Scientists have discovered that three existing drugs — used for cancer, hepatitis C and for parasitic infections — appear to be promising against the Zika virus.
The experiments that led to the discovery were conducted only in lab-grown human cells in petri dishes, but the results were dramatic. Zika is so devastating that the damage it does has been thought to be irreversible. But the researchers said some of the tested compounds allowed cells not only to live longer in the face of infection but also in some cases to fully recover.
The news, reported in Nature Medicine on Monday, is an exciting but only a very preliminary step toward a treatment. The researchers will have to test the drugs in animal models to see if they can replicate the results. If these tests are successful, they will have to start the long process of testing the drugs’ effectiveness in humans.
Co-author Hongjun Song, director of the stem cell program at Johns Hopkins, said that the drugs “are very effective against Zika in the dish, but we don’t know if they can work in humans in the same way.”
He said, for instance, that it’s unknown whether niclosamide, which is used to treat patients with parasites in the gut, can even penetrate the central nervous system to get to an unborn baby’s brain.
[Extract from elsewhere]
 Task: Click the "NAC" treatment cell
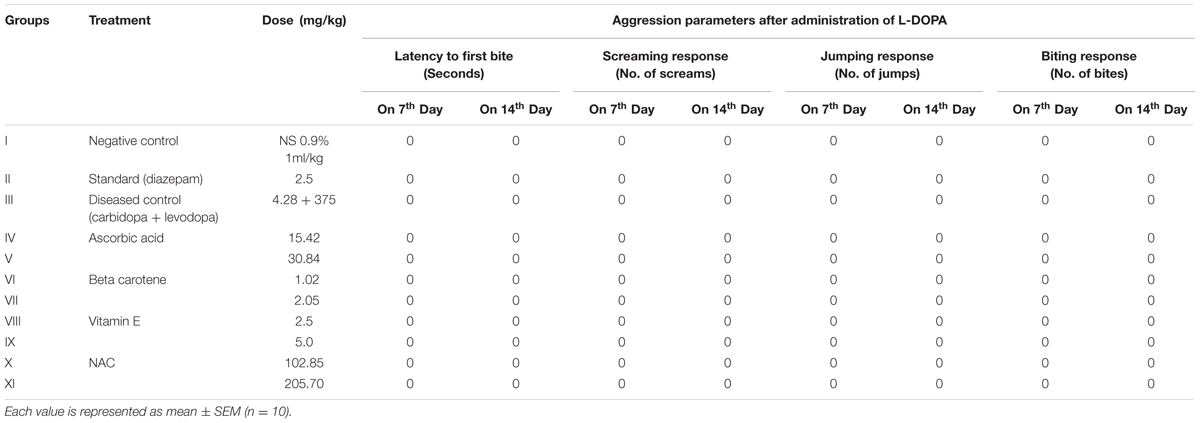[x=101, y=364]
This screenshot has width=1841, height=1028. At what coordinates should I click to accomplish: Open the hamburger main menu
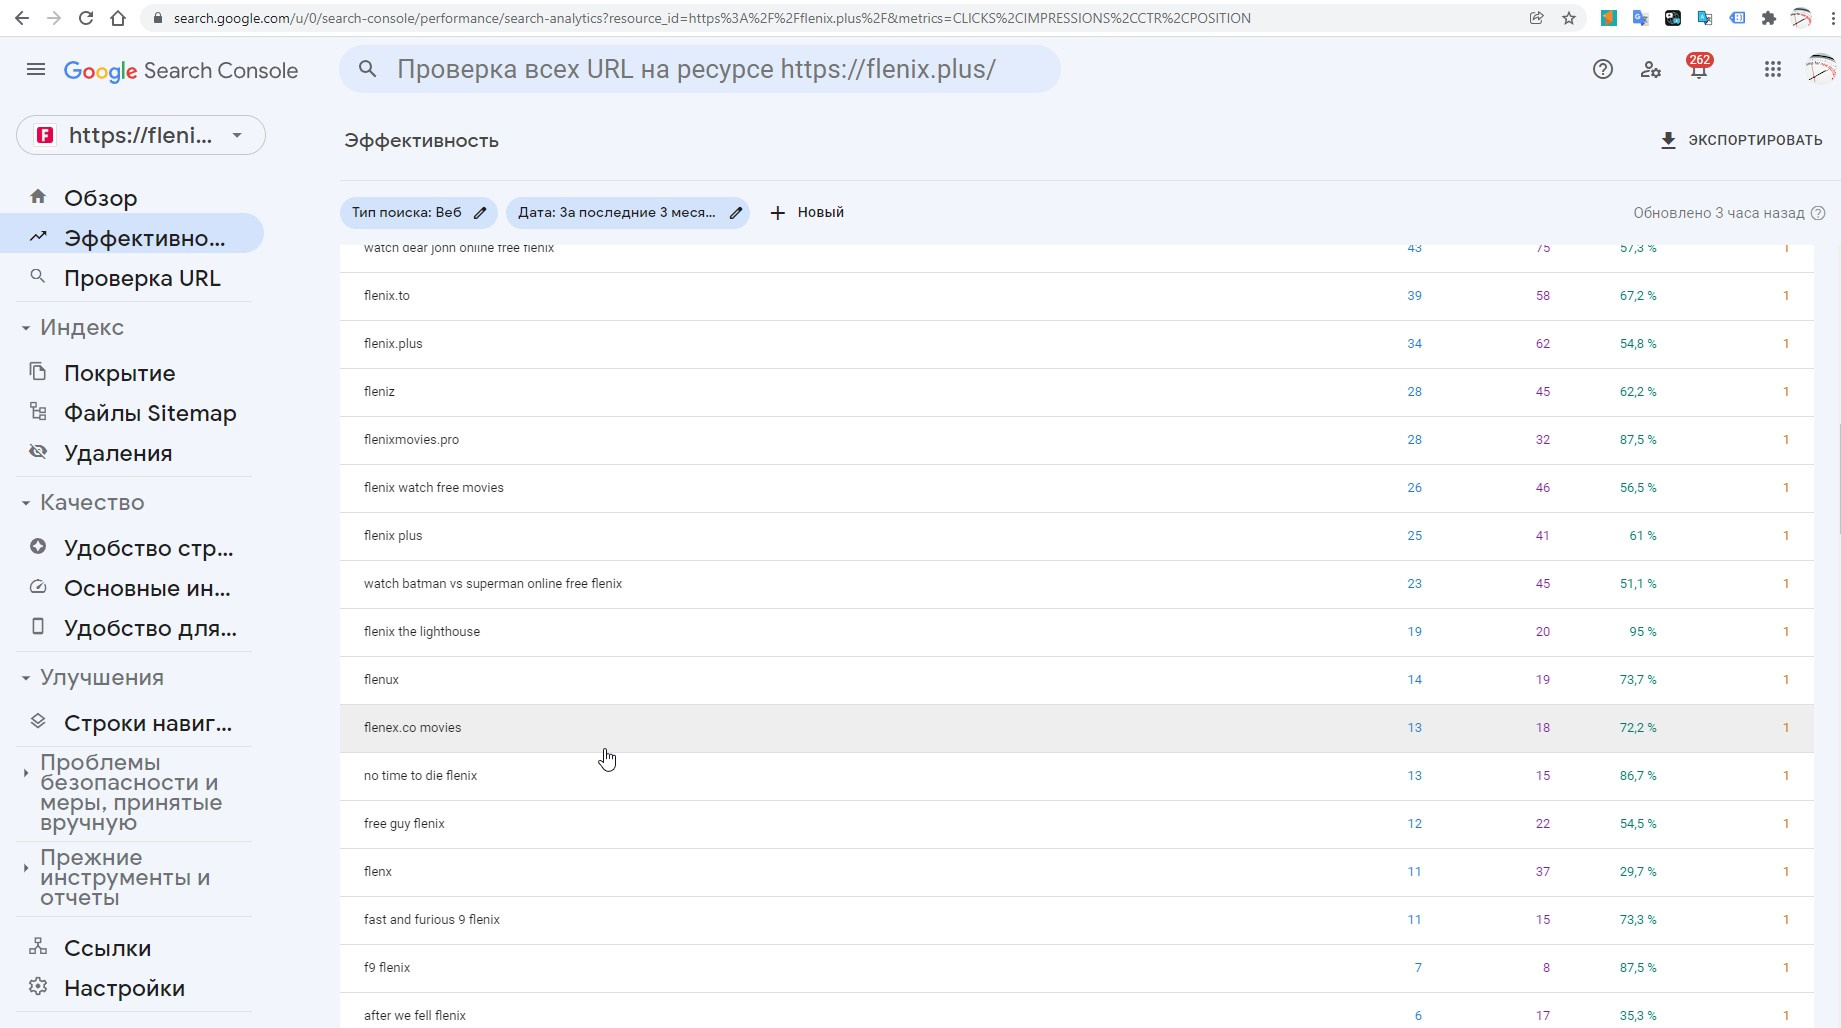36,70
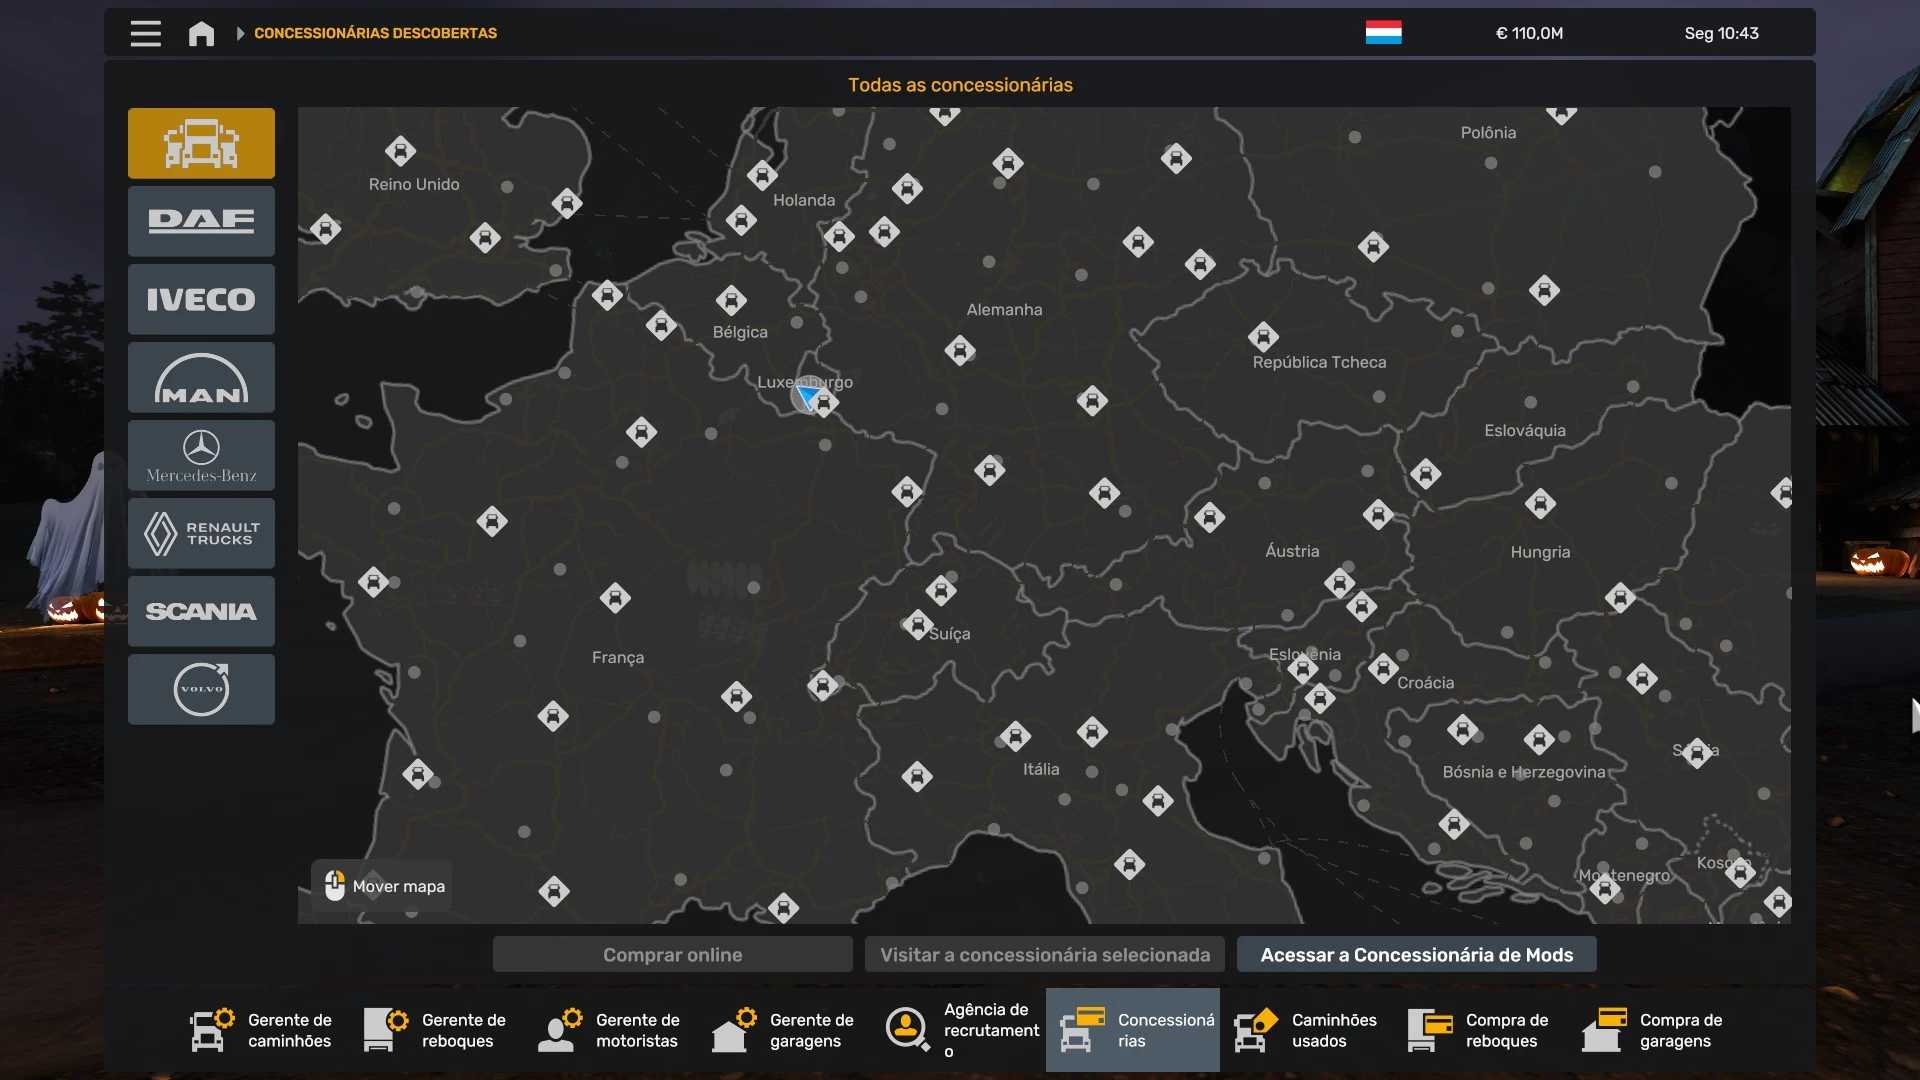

The researchers also don’t have any idea whether the drugs could treat the whole spectrum of damage done by the virus, from microcephaly (abnormally small heads) in infants to paralysis of the gastrointestinal tract. Scientists also have not yet determined whether the drug can treat the brain cells targeted by Guillain-Barré syndrome, one of the results of Zika infection in adults.
The identification of the drugs was based on a large-scale screening of 6,000 drugs. Given that it can take decades for scientists to come up with and test medications, looking at those that are already approved by regulators or in clinical trials can cut the development time a great deal. This technique has also been used in the hunt for an Ebola treatment.
The three drugs identified are PHA-690509, which is investigational and is being used on cancer patients; emricasan, which is being used in clinical trials to determine whether it might be able to help reduce liver damage from the hepatitis C virus; and niclosamide.
The experiments were conducted in what the researchers described as “two- and three-dimensional cell cultures called ‘mini-brains,’ ” which share some structures with the human brain. They measured indicators of cell death and found that there seemed to be two classes of drugs with potential to help stop or hinder the virus. The first group includes neuroprotective drugs, which might stop cell death, and antiviral drugs, which might slow or stop infection or replication of the virus in the brain.